Puis il a profité de l'occasion pour faire remarquer que le Crédit Social unit sur un terrain commun, sur le terrain des besoins communs, donc sur un terrain voulu par le Créateur lui-même. Nul ne peut se soustraire aux besoins communs. Et le Crédit Social est la formule pour garantir à tous, grâce aux avantages de la vie en société, la possibilité de satisfaire au moins les premiers besoins, communs à tous.
Mais, cette union ne signifie nullement la disparition des entités propres. Il n'y a pas besoin de détruire des éléments pour les unir avantageusement. Au contraire, plus les éléments sont forts, sains et vigoureux, plus il est possible d'avoir un tout fort, sain et vigoureux.

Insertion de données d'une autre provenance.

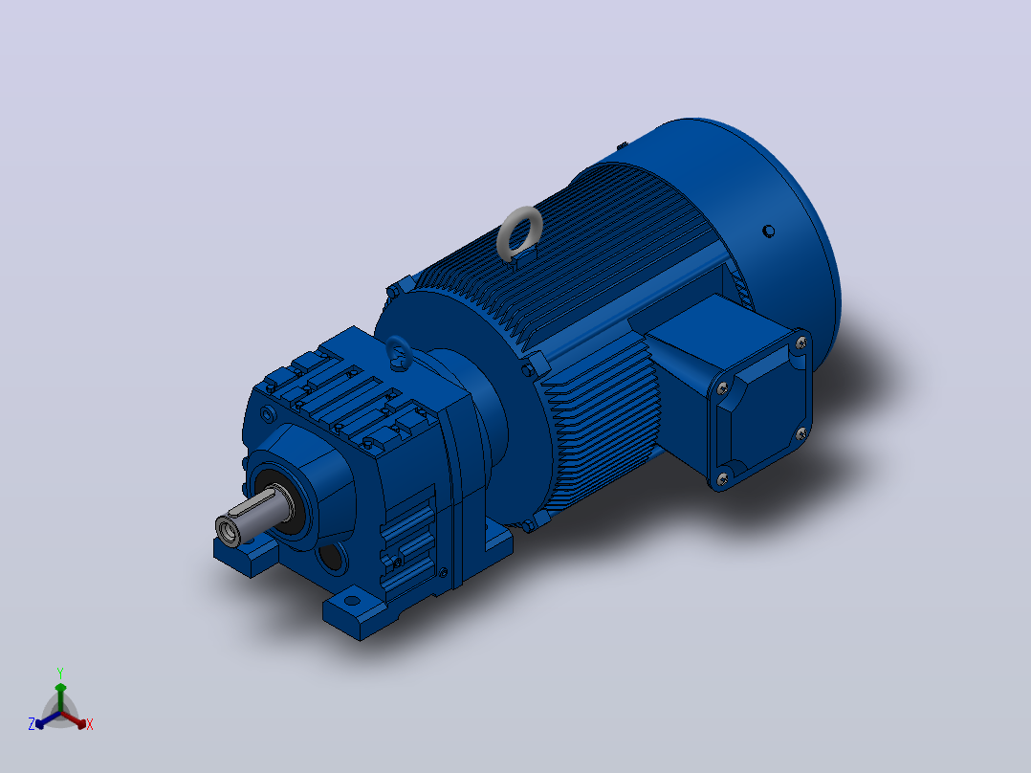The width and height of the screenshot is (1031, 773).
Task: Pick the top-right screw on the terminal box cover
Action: [801, 342]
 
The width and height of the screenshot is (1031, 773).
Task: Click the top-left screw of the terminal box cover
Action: [722, 388]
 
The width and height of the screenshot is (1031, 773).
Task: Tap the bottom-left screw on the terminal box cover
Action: [723, 479]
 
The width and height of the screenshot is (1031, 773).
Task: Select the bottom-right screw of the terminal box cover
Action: [801, 433]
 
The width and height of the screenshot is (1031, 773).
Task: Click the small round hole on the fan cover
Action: [768, 231]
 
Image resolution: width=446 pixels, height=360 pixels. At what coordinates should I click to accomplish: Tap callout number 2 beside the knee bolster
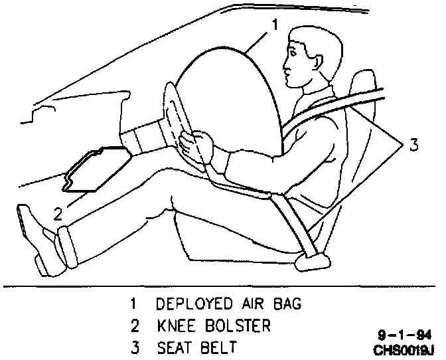click(x=58, y=213)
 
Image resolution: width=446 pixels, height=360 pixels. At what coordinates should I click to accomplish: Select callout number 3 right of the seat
click(x=413, y=145)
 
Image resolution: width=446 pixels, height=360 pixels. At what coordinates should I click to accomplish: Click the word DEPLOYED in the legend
click(x=192, y=304)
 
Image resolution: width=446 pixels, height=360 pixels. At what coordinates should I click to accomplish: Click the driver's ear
click(x=313, y=58)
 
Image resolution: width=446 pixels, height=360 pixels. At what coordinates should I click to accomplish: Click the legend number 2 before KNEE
click(x=134, y=326)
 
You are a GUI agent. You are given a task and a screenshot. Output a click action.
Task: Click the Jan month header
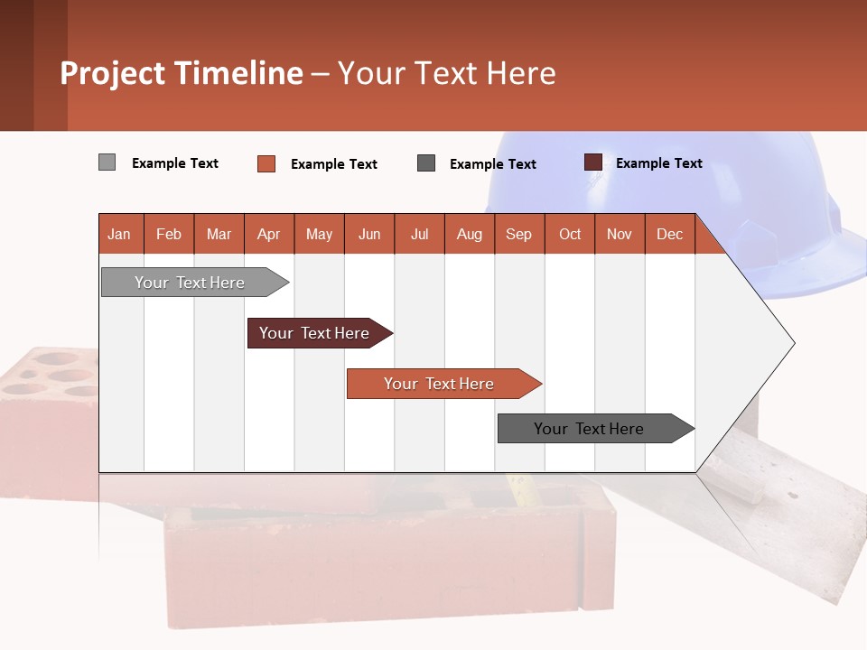pyautogui.click(x=119, y=234)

"Un Canadien français, dit M. Grégoire, restera un Canadien français dans l'Association Créditiste du Canada ; et le Crédit Social devrait seulement lui permettre de mieux développer les qualités de sa race. De même, le Canadien des Prairies. De même celui de la Colombie-Britannique. De même pour les Anglais de Grande-Bretagne. De même pour les Allemands.
"Le Crédit Social unit les hommes, quels que soient leur credo, leur race ou leur langage. Il les unit, mais il ne les supprime pas."
"Aussi, faut-il louer l'Association Créditiste du Canada d'avoir respecté, dans sa structure et sa constitution, la parfaite autonomie des organisations créditistes provinciales."